Show that there exists a unique $\psi:\mathbb{R}\to\mathbb{R}$ such that $\psi^3+e^x\psi=id$ holds. Furthermore, show that $\psi\in C^1(\mathbb{R},\mathbb{R})$ and compute $\psi'(0)$.
I'm trying to apply the Banach fixed-point theorem to $C^1$ as a subspace of all functions from $\mathbb{R}$ to $\mathbb{R}$, with a suitable metric, which would give us the first part of the exercise. However, I don't know what metric to choose so that the vector space of real functions is complete with respect to this norm and $C^1$ is closed as well (which we need in order to be able to apply the fixed point theorem).
For the second part: I have tried to compute $\psi'(0)$ using the identity $\psi^3+e^x\psi=id$ but the $\psi^3$ seems to be really problematic here.

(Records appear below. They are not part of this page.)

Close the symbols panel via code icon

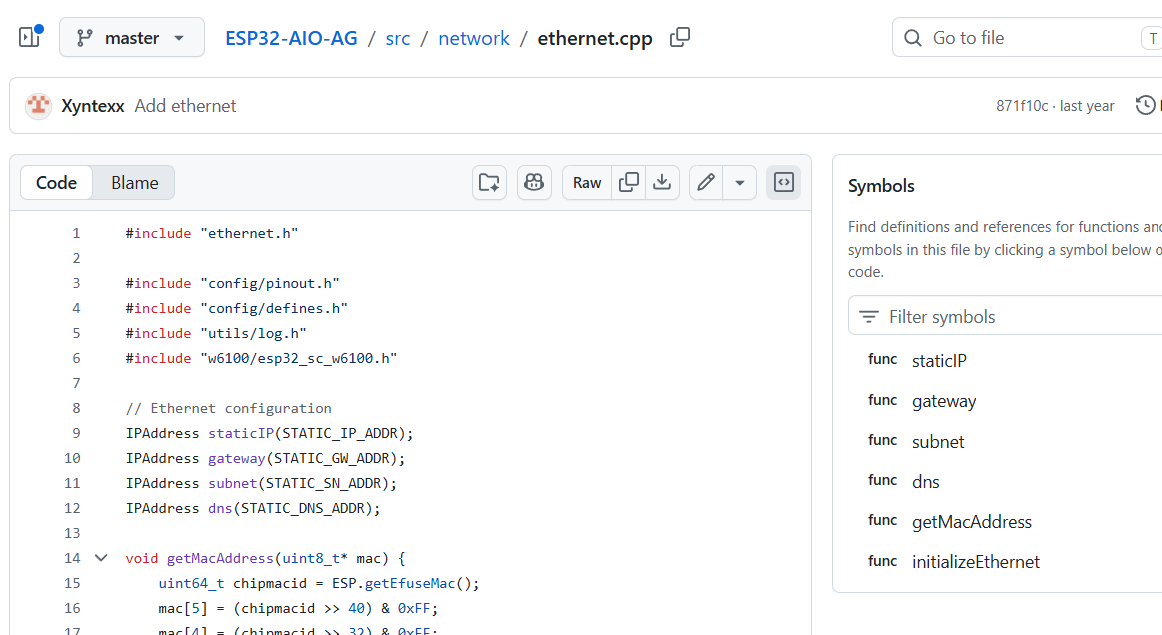[x=783, y=182]
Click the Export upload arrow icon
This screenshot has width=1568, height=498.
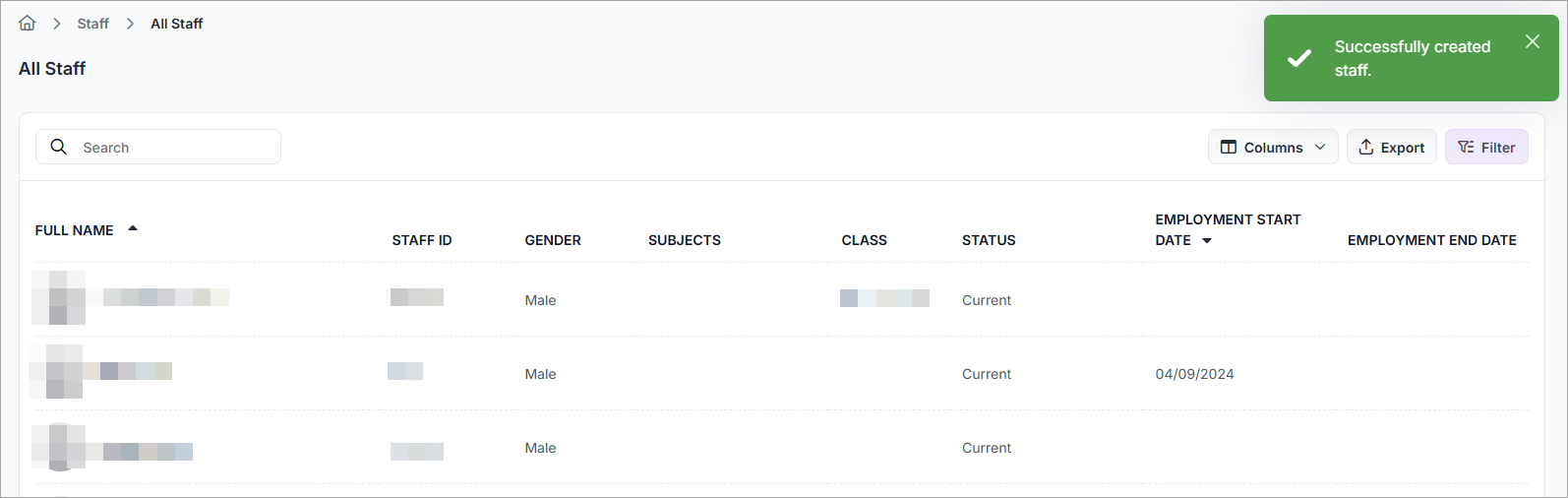[1365, 147]
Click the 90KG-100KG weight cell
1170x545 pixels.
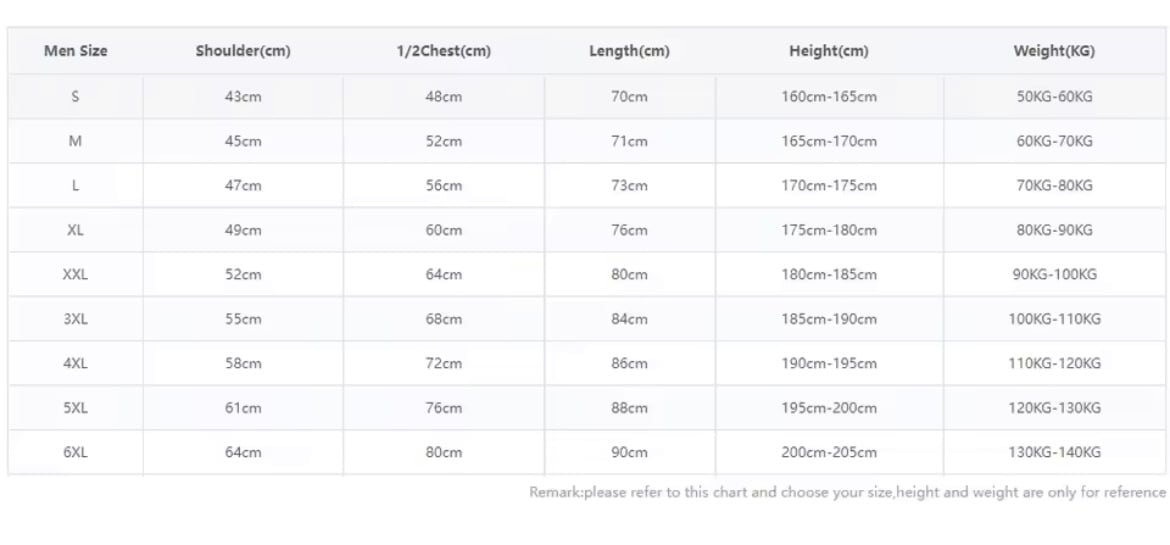(1054, 274)
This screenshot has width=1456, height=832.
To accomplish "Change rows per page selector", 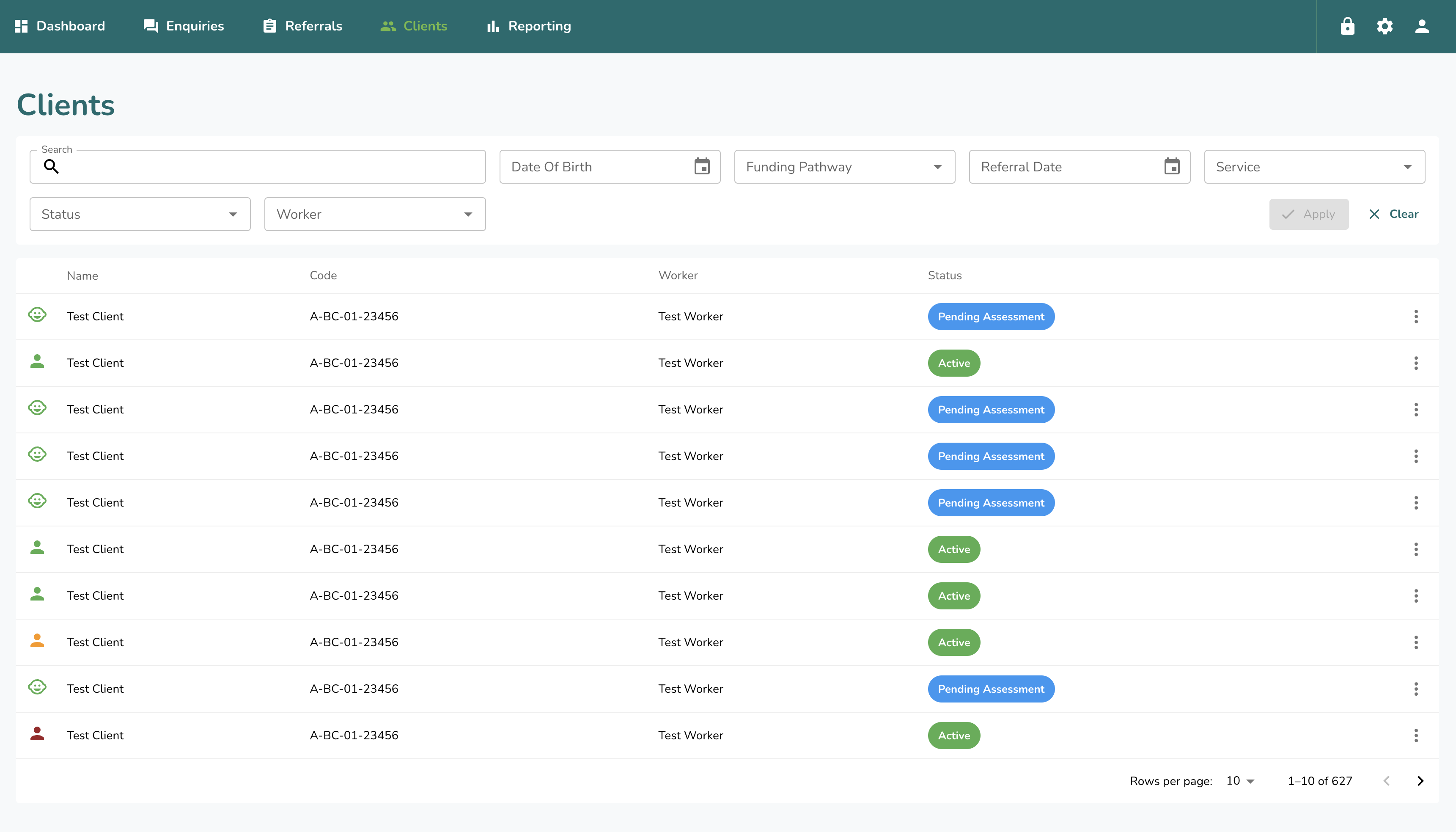I will [x=1239, y=781].
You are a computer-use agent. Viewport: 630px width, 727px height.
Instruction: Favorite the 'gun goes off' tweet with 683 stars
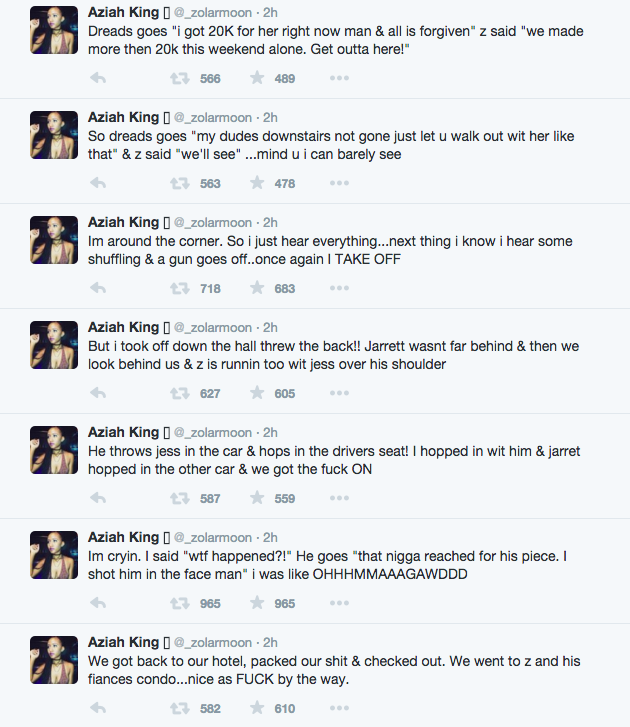coord(257,288)
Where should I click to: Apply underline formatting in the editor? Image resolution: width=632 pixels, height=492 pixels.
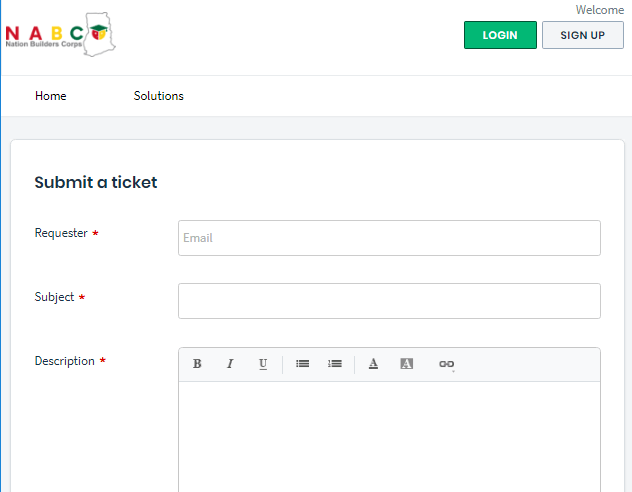click(x=263, y=364)

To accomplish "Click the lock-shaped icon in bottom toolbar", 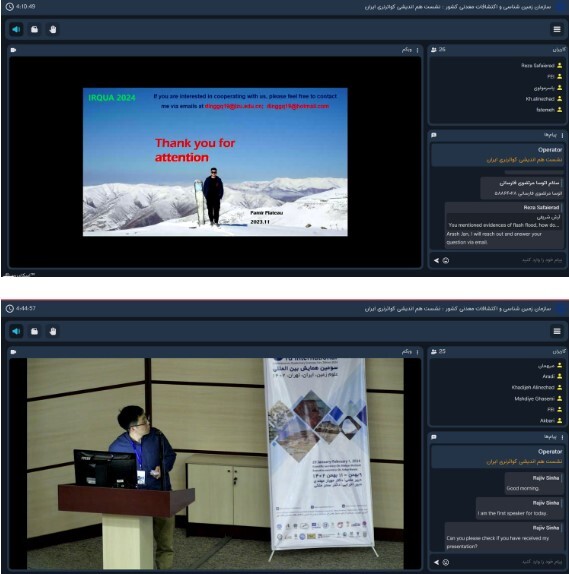I will point(34,331).
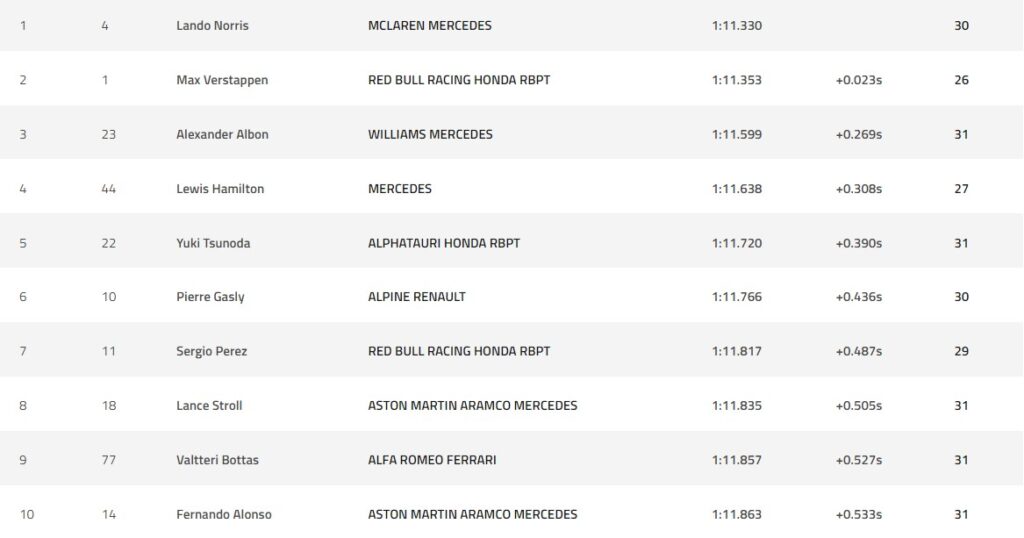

Let $F(x, \psi)=\psi^3+e^x\psi-x$. We can calculate that $$\frac{\partial F}{\partial \psi}=3\psi^2+e^x>0$$ for each $(x, \psi)\in\mathbb{R}^2$. By implicit function theorem, the $\psi$ defined by $F(x,\psi)=0$ exists uniquely in $\mathbb{R}$ and its derivative $$\psi'=-\frac{\frac{\partial F}{\partial x}}{\frac{\partial F}{\partial \psi}}=-\frac{e^x\psi-1}{3\psi^2+e^x}$$ also exists everywhere. With $F(0, \psi(0))=\psi(0)^3+\psi(0)=0$ we get $\psi(0)=0$, and the problem is solved.